‘The goal is integration, not isolation.”
It was a bone-dry day in the hills of western Rwanda, and I was speaking with the head of the local United Nations field office – a fellow Canadian – about what makes the Kigeme refugee camp so different from others.
We were standing at the edge of one of the world’s great rainforests, deep in the humid heart of Africa, but the dry season had baked the gumbo roads to a rust-red powder.
Originally from Pakistan, now of Oakville, Ont., Urooj Saifi has been with the United Nations High Commission on Refugees (UNHCR) for 22 years, starting in Iraq just after the first Gulf War, and then serving in such conflict-riven places as Afghanistan.
But nothing quite prepared him for Kigeme.
The camp is one of several set up in 2012 when fighting broke out, yet again, in the Democratic Republic of Congo. Hundreds of thousands of people fled the violence in North Kivu province, more than 35,000 of them seeking refuge across the border in Rwanda.
Mr. Saifi arrived in the spring to confront a crush of humanity. “It was a shock for me, because of the congestion. This camp was designed to hold a maximum of 15,000 and we are already over that. There was very little space and everyone was living on top of each other.”
Eighteen months later, the residents should be packing to go home. The initial conflict has come to a halt now that Congolese troops and UN forces have defeated the rebels they accused of causing the problem.
But the region’s divided loyalties and complicated ethnic politics ensures the people in Kigeme won’t be leaving anytime soon.
In almost any other circumstances, their predicament would be a recipe for disaster but the camp is designed to keep that from happening.
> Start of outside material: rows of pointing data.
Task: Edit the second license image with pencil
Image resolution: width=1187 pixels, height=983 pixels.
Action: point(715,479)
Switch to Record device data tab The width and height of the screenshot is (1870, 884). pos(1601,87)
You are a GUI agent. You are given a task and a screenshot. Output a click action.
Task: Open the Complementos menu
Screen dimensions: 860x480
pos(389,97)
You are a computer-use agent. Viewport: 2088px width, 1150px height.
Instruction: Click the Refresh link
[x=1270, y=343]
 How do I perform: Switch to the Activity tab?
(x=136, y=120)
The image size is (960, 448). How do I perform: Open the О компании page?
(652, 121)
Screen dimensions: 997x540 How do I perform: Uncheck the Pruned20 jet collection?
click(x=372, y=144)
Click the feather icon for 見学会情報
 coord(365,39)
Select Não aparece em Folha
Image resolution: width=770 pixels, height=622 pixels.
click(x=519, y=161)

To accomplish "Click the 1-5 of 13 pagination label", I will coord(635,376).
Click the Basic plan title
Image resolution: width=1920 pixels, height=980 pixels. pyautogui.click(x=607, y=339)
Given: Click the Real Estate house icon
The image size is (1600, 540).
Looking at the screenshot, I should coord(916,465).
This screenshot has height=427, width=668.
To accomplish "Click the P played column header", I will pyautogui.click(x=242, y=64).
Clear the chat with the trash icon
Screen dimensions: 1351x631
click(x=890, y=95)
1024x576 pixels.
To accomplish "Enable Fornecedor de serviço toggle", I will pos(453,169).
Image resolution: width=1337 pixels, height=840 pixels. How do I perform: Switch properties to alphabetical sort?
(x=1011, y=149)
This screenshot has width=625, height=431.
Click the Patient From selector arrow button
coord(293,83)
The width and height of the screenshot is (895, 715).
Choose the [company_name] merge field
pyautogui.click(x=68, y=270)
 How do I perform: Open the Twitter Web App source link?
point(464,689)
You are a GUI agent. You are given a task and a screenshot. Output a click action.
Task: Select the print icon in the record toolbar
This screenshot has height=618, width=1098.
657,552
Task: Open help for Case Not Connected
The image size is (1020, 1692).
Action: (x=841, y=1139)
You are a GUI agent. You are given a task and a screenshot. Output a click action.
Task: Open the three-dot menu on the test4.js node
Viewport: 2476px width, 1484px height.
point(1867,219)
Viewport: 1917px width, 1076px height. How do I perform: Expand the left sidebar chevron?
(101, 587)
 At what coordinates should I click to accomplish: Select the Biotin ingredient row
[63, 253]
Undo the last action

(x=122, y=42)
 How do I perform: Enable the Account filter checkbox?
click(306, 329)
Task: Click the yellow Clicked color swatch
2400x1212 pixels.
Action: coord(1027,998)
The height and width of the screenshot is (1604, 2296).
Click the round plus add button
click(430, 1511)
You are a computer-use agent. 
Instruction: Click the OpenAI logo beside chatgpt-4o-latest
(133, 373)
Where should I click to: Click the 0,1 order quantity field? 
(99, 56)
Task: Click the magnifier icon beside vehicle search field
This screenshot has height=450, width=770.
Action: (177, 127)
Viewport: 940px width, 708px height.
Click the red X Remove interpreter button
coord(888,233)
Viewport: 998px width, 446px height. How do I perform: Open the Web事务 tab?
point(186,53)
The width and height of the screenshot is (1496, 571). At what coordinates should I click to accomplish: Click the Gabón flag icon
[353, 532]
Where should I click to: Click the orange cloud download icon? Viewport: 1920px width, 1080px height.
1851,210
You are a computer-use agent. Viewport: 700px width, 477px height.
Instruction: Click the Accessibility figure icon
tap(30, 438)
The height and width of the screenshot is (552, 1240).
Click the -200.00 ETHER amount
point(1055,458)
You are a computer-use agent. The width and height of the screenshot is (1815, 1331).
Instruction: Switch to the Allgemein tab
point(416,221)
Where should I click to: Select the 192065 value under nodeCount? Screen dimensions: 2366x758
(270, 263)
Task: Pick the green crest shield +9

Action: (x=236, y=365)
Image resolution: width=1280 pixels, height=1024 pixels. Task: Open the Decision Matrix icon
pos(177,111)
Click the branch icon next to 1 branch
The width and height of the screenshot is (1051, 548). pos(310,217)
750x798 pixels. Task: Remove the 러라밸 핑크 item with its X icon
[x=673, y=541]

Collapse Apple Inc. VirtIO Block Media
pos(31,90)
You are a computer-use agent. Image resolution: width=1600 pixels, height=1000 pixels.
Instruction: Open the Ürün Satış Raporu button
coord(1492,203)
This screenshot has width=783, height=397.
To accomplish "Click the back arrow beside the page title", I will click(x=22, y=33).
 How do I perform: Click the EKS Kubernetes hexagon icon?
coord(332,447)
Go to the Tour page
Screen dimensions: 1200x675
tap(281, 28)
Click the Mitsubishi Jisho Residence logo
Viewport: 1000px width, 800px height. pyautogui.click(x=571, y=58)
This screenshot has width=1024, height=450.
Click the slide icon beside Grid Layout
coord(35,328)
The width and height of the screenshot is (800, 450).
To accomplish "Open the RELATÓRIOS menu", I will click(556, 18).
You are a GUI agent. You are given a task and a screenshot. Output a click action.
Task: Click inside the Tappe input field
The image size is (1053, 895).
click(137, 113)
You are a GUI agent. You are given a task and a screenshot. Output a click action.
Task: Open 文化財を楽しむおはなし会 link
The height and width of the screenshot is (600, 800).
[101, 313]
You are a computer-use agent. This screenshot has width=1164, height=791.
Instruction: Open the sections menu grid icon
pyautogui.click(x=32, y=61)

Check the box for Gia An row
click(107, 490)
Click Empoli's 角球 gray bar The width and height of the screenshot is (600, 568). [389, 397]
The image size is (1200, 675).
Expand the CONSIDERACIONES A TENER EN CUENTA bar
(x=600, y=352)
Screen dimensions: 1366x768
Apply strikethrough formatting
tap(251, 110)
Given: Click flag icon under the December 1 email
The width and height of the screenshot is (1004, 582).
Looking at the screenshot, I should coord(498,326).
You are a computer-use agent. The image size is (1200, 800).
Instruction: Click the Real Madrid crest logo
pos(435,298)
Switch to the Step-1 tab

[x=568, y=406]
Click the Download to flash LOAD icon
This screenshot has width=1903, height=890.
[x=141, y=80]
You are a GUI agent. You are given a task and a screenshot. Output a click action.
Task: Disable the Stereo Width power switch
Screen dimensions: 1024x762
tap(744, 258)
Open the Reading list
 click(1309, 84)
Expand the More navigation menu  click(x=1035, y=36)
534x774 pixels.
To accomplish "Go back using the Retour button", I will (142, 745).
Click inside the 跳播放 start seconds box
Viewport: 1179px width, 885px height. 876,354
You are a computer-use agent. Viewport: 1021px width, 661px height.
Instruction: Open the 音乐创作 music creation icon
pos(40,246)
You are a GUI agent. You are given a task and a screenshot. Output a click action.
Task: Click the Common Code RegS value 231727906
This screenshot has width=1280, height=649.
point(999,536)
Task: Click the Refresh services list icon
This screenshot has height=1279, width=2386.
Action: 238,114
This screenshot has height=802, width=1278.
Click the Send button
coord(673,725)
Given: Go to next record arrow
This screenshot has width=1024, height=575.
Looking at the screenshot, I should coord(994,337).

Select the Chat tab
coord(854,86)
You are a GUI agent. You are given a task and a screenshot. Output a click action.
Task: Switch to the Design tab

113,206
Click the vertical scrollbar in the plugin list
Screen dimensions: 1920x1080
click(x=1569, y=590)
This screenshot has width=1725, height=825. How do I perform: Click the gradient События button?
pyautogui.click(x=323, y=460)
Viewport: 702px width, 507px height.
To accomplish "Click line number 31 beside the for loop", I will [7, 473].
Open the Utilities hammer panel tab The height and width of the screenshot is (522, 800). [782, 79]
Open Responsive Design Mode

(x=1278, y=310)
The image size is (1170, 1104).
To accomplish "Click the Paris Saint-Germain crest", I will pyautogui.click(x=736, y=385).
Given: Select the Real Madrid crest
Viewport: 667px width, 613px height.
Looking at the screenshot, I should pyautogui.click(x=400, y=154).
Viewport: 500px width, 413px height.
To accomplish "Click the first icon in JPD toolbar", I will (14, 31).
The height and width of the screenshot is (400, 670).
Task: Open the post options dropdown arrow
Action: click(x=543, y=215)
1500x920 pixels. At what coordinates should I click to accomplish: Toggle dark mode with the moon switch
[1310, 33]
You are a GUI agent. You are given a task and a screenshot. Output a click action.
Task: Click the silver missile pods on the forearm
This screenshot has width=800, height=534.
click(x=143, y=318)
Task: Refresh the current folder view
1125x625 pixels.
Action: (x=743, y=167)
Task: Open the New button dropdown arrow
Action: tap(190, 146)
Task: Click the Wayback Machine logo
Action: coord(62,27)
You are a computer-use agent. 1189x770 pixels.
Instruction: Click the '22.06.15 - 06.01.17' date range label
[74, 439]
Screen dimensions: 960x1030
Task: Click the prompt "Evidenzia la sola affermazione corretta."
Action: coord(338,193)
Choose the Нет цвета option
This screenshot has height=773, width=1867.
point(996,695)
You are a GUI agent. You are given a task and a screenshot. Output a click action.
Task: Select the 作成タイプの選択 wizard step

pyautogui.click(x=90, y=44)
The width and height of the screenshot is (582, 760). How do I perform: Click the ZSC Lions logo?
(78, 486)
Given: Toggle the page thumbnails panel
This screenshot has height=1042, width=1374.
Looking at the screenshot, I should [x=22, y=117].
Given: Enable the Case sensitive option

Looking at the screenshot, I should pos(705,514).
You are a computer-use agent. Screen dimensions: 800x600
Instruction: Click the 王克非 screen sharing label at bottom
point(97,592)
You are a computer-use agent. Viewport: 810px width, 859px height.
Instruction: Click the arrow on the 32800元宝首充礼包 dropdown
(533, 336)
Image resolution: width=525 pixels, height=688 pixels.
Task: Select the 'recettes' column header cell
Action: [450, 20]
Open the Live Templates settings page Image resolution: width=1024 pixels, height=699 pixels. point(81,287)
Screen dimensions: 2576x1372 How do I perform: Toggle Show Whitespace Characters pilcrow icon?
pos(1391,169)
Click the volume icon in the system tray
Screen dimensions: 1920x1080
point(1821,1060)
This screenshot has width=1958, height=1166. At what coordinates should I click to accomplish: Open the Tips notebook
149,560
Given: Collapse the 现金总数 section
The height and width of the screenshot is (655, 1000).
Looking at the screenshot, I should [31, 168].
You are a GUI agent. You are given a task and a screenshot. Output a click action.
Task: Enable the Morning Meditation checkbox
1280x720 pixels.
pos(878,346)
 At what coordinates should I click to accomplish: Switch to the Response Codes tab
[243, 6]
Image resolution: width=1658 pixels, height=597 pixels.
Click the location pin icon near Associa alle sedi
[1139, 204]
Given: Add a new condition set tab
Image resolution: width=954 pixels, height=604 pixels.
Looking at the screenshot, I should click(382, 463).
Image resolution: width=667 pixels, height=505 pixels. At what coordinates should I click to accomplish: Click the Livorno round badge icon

‘Kigeme is meant to be a showcase’
I was there almost by chance, travelling in the Kivu region with Jean-Claude Munyezamu, a friend and community organizer from Calgary, who left Rwanda 20 years ago. We had been picking our way gingerly along the border, including a visit to the so-called no-man’s land between Congo and Rwanda. (Less foreboding than it sounds; the area was bustling with cross-border trade even as government shells were falling on rebel positions north of Goma.)
As we passed Kigeme Camp, we saw boys and girls playing soccer with homemade balls – strips of scrap plastic woven around inflated condoms. Jean-Claude had brought soccer uniforms and equipment to donate to schools in Rwanda, but when he saw so many kids playing with so little, he changed his mind and decided to give half of it to the refugee children at Kigeme.
As luck would have it, a childhood friend of Jean-Claude’s, Clementine Kayirangwa, was working as the administrative assistant for the camp. She put us in touch with Mr. Saifi and his Rwandan counterpart, camp manager Deo Ntirenganya, who has been on the scene almost from the start. Working together, Mr. Saifi and Mr. Ntirenganya oversaw the camp’s operations.
They invited us to see things first-hand.
There is no denying that Kigeme is congested. Most places with refugee camps, Mr. Saifi said, have “more space, a lot of flat land.” Rwanda, however, is the “Land of a Thousand Hills” – small, landlocked and mountainous with one of the highest population densities in Africa. Space is at such a premium that Kigeme is not one camp but two, perched on adjoining hilltops with a busy road running between.
Crowded, yes, but not in despair. “Kigeme is meant to be a showcase,” Mr. Saifi explained. A template for what could be, both in Rwanda and around the world.
Residents have full legal protection under the same constitution that governs Rwandans, and children born in the camp are given Rwandan birth certificates and citizenship. “The Kigeme camp, and the others in Rwanda, are joint ventures,” said Mr. Saifi, who had his wife visiting from Canada along with their daughter and some of her classmates from university in Scotland.
“The relationship between the UNHCR and [the national government in] Kigali is very close. Deo is my neighbour, so we don’t even need to pick up the phone, I can walk over. It works very well. We talk. We discuss problems. Look for solutions. The UN,” he reminded me, “has to be invited in. We are guests.”